Hargus Creek Lake (Pickaway County) – Crappies are active in coves and around woody cover. Use minnows or jigs suspended under a bobber. A good number of bluegills and redear sunfish up to eight inches can be caught on waxworms in shallow areas this time of year. A large population of largemouth bass from 12 to 15 inches inhabits this lake with fish over 20 inches present. Largemouth bass can be caught on crankbaits, plastics tubes, and creature baits; target points with cover. Electric motors only.
Kokosing River (Knox County) – Ohio’s first water trail, this scenic river in Knox County offers paddlers and anglers access to 28 miles of river fishing. Smallmouth bass and rock bass can be caught on small crankbaits, tubes, and jigs. Sunfish, crappies, and catfish are present and offer good fishing.

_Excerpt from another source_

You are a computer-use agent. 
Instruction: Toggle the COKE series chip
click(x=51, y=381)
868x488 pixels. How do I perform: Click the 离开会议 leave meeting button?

Hoover Reservoir (Delaware and Franklin counties) – Crappie fishing is slowing down as fish move to deeper water. Saugeyes are becoming more active as the summer pattern starts to set up. Trolling worm harnesses and crankbaits along the middle and lower basins’ east shore can be productive. Bluegills are active now in shallower areas, flats, and the back of coves. Try waxworms or nightcrawlers suspended by a bobber. Channel catfish are becoming active again. Fish the north basin and cove openings using shrimp, nightcrawlers, or chicken livers. There is a 10-horsepower limit at this reservoir.